Tiny (bee) Adjustments

Did you ever notice how just a tiny adjustment or shift can make a big difference in your life?

On a freezing cold morning, sitting in an ever so slight ray of sun through a window, glancing on your back, the chill begins to thaw…

A partner snoring on his back, keeping you awake, when gently poked, will roll over on his side, stop the sound and allow you to finally catch a whole night of sleep.

For some, it’s just about as simple as getting up and putting clothes on to face another day.

Or a conscious small shift in an old thought pattern, making a dark mood lift and the whole day look brighter.

Recently a friend posted a wonderful thing on Facebook. A comic strip celebrating how the small, seemingly inconsequential moments in a relationship are really what build the foundation. Take a look at the beauty of mundane moments captured in comics..http://www.upworthy.com/24-relationship-comics-that-illustrate-the-beauty-in-the-mundane-moments?g=2&c=ufb1

Bees teach me about incremental, small steps. Paying attention to tiny details. Mundane truths. They are all about this. Tending to that small stuff. Daily.

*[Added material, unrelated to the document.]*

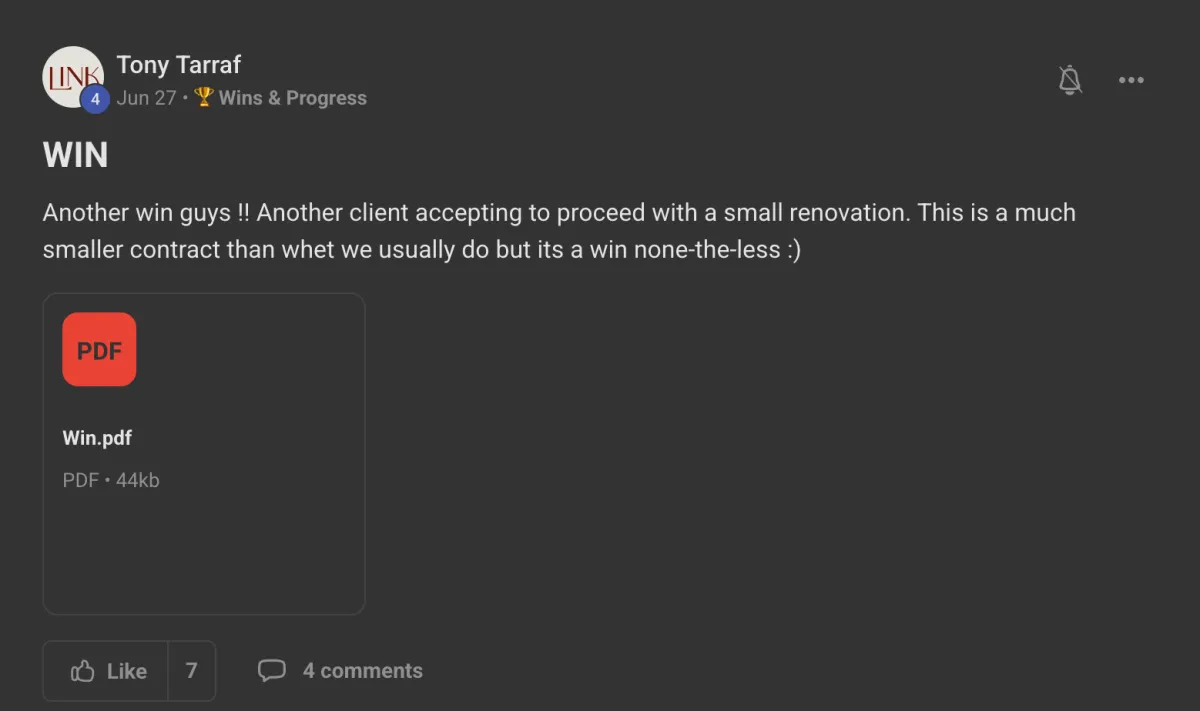Click the Jun 27 post date
Viewport: 1200px width, 711px height.
coord(146,98)
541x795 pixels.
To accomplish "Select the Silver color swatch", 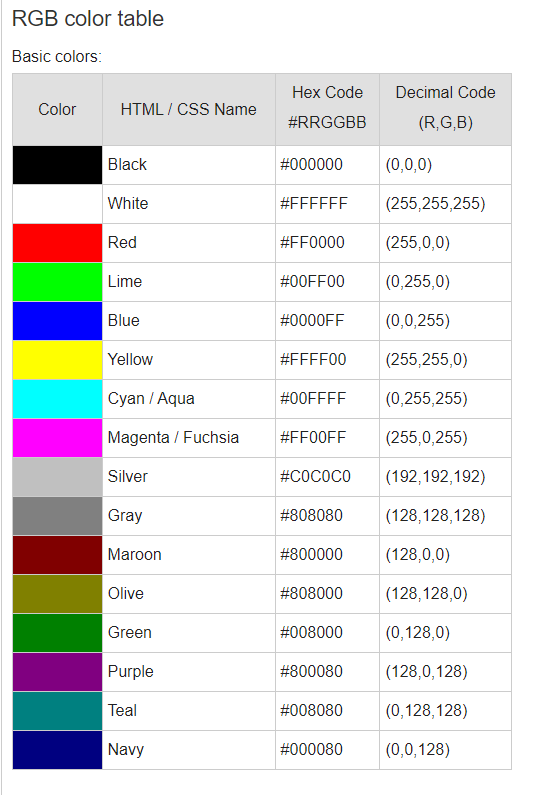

My M.O. is often about getting the biggest and best results by throwing alot of resources in one direction. I like to see things change. Transformation.

But bees are more subtle. They are tiny. The scale of what is best for them is often much different than my giant size requires. To think like a bee takes a regular readjustment in my brain.

I’ve been known to overwhelm my bees with honey, in my eagerness to make sure they don’t starve this winter. If they need a little, then, by gum, 10 times as much should be better. Unfortunately, that didn’t work out so well. The colony had reduced, death likely due to varroa mite infestation,  and couldn’t absorb all that nectar of the gods. They were flooded and the honey dripped everywhere. Now they are plagued by ants.

When I finally opened the door, one warm day recently, the pile up of bees inside made my heart sink. But suddenly, as I freed the door, a bee here and a bee there began to dart out and soar above the hive. Finally freed from their tomb of death

These days, they hang out on the front stoop of their hive on any warmish day, sunning themselves in little gangs. I wonder what the news is from the hive. Are these the sole survivors? Is the queen alive? A hive can become as small as a fist and still survive. But they’ve gotta be tough. We shall see in a few months when I open the hive…

Meanwhile, life has returned, merely by opening the door and sweeping out the dead bees. I’ve moved the hive into the full sun, so they can catch as many rays as possible, since the sun is like mecca for honeybees. It reorients them and warms up their cold blooded little invertebrate bodies. Maybe they will live after all.

And I continue to try to learn the lessons of increments. Small steps. Tiny adjustments. Learning gratitude for the mundane and daily moments, even as I live into this vocational transition in my life. No external job or frame of reference for my ego.

In these crazy times, when so much in the world around seems out of whack, it helps to stay tuned to the mightiness of the small in the humble honeybee.

 

 

 

3 thoughts on “Tiny (bee) Adjustments

  1. Thanks for your lovely poignant reflections, Anita! Your “seeing” the lessons from your resilient and hardy bees is timely and welcome. They keep on keeping on, which is what we all are called to do, whatever our life is requiring. I love your word pictures, and can see that ray of sunshine on your back! May it continue to warm your heart and spirit.